*** Source information Section Begins ***
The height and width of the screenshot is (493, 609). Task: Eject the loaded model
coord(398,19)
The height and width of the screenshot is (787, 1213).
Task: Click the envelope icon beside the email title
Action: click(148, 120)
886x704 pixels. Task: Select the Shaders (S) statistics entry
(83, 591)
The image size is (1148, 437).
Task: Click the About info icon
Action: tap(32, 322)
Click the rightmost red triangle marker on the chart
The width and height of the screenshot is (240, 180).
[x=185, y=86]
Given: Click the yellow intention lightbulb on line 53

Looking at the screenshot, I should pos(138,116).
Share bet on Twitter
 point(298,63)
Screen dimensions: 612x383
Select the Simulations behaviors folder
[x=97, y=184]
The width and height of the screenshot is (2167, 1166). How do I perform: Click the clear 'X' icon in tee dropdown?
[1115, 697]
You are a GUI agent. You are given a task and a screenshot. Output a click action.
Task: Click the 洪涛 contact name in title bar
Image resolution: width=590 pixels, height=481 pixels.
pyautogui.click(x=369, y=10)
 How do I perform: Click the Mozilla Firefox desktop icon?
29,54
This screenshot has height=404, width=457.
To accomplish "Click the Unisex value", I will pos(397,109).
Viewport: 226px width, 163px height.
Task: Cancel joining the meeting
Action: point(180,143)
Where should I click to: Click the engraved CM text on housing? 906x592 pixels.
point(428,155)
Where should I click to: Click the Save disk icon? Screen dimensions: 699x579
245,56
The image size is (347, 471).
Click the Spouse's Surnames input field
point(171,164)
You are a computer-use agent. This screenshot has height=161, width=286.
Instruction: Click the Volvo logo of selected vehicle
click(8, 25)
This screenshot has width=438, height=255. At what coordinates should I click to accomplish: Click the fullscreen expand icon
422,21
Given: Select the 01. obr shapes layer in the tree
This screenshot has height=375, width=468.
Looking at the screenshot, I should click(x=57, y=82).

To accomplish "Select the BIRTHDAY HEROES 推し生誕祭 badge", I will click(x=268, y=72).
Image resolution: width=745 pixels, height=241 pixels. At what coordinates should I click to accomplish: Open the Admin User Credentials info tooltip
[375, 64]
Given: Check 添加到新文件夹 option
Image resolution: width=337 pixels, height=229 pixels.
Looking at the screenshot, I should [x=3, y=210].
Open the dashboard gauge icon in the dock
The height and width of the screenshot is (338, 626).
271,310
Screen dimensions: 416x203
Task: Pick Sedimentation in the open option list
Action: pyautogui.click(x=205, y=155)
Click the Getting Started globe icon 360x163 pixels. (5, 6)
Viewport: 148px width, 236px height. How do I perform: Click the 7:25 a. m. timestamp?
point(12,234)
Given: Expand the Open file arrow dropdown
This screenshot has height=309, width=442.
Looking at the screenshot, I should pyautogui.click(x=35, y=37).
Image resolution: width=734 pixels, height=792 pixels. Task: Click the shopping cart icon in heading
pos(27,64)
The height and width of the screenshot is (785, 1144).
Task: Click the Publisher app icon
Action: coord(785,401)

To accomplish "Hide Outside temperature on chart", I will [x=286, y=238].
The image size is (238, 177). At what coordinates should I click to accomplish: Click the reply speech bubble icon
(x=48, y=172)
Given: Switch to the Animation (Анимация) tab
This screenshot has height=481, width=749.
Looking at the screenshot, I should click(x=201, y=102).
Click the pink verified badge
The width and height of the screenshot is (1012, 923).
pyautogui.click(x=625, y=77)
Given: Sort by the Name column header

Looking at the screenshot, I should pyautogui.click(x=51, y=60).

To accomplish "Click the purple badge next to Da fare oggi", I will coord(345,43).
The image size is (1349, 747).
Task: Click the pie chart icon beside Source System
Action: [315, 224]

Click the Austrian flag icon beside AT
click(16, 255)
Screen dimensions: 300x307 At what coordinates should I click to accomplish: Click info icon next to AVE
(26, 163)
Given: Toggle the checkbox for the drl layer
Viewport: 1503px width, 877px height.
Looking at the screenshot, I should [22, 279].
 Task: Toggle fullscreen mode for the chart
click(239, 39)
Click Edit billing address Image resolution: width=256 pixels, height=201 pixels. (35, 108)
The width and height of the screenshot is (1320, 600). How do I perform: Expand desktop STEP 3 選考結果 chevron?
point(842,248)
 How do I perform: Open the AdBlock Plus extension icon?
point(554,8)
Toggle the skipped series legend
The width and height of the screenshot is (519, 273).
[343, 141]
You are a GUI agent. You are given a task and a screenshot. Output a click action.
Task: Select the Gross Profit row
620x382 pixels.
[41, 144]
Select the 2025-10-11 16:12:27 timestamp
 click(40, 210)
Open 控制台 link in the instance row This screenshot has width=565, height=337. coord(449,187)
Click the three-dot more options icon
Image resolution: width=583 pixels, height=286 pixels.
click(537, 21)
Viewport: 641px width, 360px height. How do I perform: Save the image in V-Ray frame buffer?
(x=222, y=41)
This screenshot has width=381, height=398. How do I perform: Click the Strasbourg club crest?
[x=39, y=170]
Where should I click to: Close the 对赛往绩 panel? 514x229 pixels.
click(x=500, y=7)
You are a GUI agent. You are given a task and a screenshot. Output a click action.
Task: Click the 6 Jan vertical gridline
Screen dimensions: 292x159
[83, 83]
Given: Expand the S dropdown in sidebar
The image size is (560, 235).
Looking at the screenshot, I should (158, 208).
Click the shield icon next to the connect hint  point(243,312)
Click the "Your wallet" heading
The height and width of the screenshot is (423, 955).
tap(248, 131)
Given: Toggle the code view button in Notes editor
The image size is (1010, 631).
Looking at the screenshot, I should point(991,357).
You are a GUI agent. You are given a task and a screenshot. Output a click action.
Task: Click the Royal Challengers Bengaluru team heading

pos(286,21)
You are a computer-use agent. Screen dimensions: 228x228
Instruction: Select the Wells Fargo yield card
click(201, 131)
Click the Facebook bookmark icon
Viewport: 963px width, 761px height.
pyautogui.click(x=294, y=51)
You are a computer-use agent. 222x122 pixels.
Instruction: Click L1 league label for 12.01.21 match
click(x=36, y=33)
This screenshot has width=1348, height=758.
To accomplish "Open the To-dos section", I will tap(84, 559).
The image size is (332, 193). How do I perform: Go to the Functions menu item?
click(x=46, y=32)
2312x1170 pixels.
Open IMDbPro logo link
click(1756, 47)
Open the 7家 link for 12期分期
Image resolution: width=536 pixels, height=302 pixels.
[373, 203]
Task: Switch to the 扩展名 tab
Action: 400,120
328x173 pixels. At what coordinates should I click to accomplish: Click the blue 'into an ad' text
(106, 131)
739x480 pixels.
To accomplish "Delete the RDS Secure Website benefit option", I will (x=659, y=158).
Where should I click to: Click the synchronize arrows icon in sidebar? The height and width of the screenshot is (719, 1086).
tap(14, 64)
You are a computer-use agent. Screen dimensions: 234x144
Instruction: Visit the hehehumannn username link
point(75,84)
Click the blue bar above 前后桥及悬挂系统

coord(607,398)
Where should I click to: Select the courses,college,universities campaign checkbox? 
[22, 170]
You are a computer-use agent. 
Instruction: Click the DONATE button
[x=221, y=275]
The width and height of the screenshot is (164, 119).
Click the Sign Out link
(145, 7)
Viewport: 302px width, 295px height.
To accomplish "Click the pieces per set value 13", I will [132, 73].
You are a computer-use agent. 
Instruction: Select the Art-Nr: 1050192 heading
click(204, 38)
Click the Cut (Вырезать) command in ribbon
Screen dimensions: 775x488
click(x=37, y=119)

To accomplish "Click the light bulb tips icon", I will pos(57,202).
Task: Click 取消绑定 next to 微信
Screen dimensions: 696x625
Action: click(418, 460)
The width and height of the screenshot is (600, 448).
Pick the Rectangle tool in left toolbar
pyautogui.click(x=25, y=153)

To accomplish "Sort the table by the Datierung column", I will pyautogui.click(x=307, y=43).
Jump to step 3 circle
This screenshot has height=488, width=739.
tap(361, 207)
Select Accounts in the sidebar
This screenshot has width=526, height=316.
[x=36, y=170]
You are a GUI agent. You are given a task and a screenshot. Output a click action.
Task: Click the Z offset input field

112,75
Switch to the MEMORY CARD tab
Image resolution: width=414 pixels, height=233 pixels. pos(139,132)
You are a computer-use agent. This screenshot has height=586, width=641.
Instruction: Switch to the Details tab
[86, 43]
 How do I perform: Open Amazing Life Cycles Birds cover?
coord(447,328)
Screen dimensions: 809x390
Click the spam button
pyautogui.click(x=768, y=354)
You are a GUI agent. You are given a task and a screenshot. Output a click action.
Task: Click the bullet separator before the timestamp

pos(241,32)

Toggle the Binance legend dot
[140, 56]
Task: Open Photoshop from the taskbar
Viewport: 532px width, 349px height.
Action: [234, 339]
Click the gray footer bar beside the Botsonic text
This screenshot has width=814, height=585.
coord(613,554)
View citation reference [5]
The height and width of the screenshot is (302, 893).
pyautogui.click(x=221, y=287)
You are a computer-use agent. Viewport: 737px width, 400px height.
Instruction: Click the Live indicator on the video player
*** Source information Section Ends ***
◆ What the task requires:
Make an exact copy of every line from the one with "Viewport: 532px width, 349px height." to the end of the data, with the first and last of those lines included.

◆ Expected answer:
Viewport: 532px width, 349px height.
Action: [234, 339]
Click the gray footer bar beside the Botsonic text
This screenshot has width=814, height=585.
coord(613,554)
View citation reference [5]
The height and width of the screenshot is (302, 893).
pyautogui.click(x=221, y=287)
You are a computer-use agent. Viewport: 737px width, 400px height.
Instruction: Click the Live indicator on the video player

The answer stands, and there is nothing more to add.